_TASK STATEMENT_.
What is needed is every line from the one holding "You are a GUI" to the last line of the data below, printed exactly and without pictures.

_INFORMATION PROVIDED_.
• • • • •

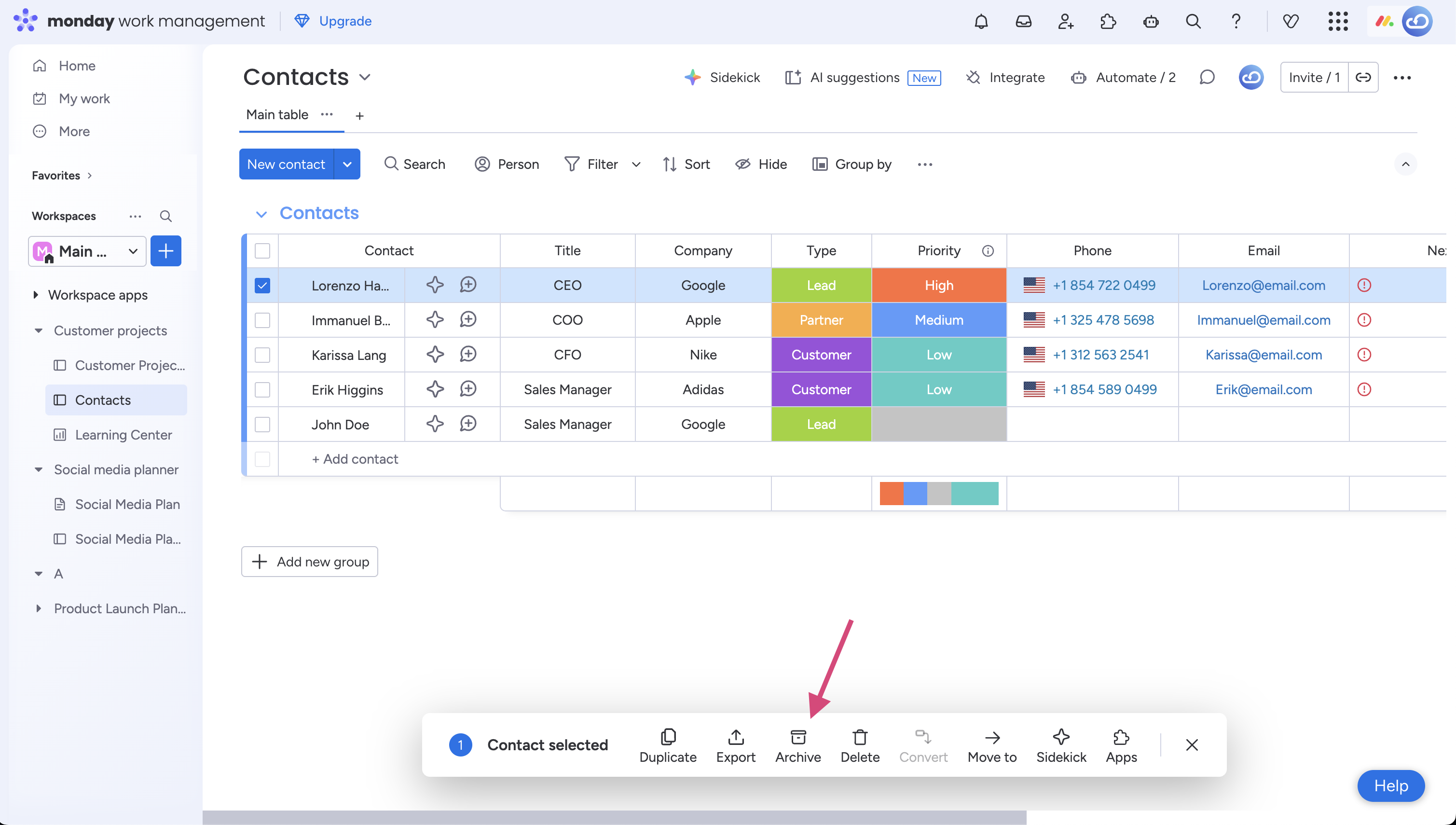Screen dimensions: 1456x825
Task: Select the Main table tab
Action: [x=277, y=115]
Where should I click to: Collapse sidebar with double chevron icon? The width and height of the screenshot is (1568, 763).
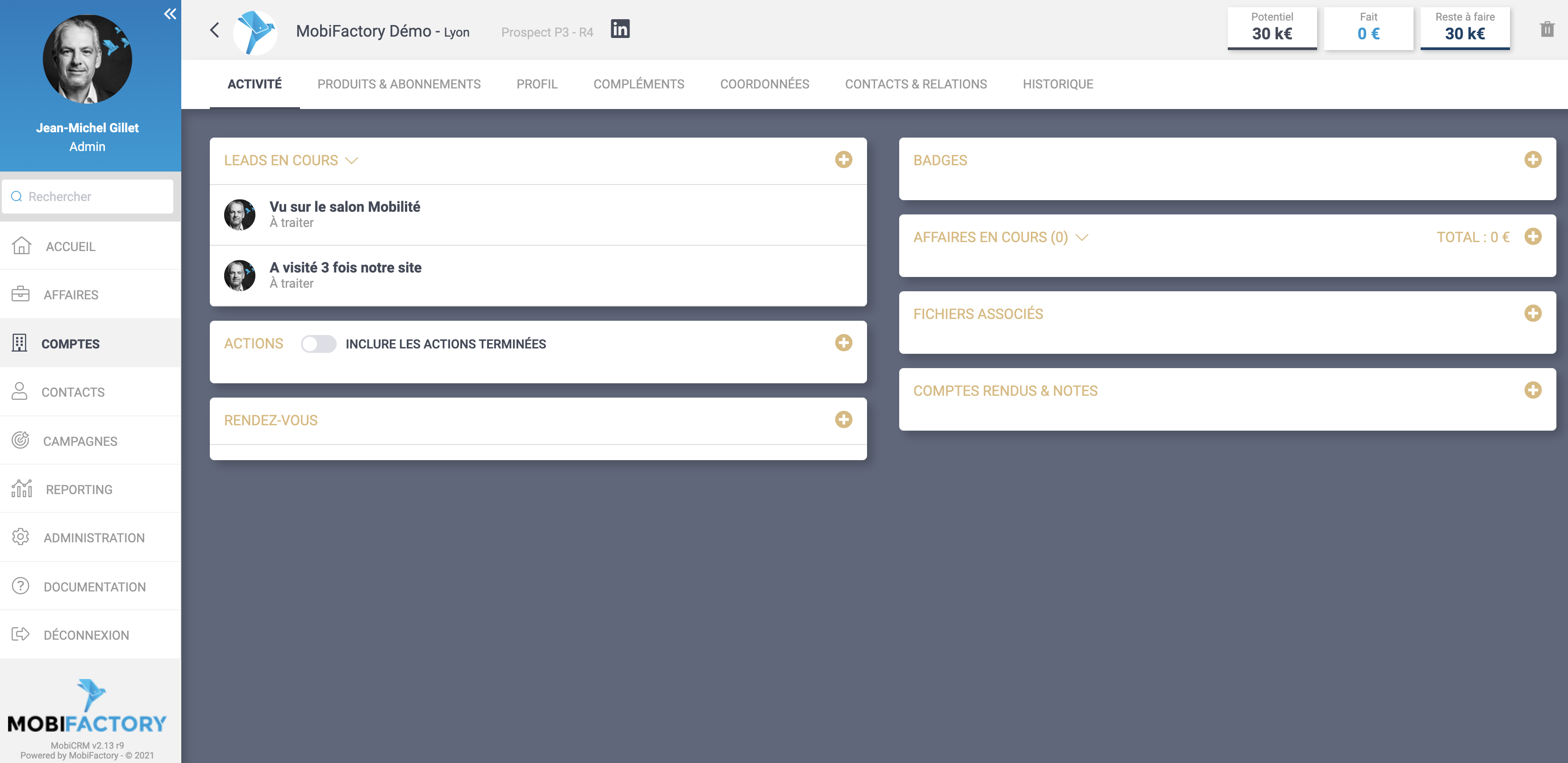click(170, 14)
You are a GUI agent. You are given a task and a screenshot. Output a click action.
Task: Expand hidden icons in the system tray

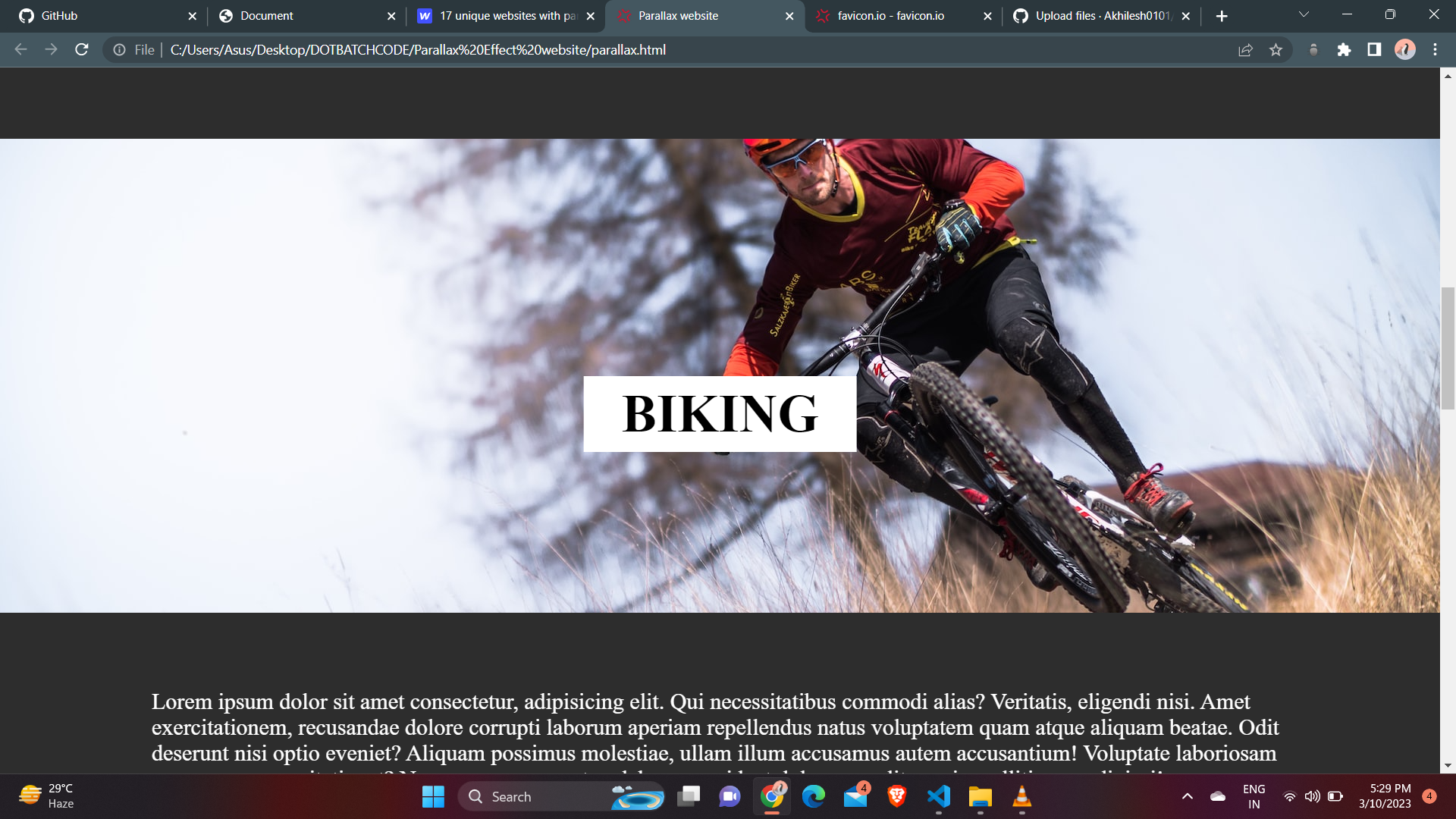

• • • • •

_RESPONSE FOR THIS EXERCISE_.
You are a GUI agent. You are given a task and a screenshot. Output a click action.
Task: Expand hidden icons in the system tray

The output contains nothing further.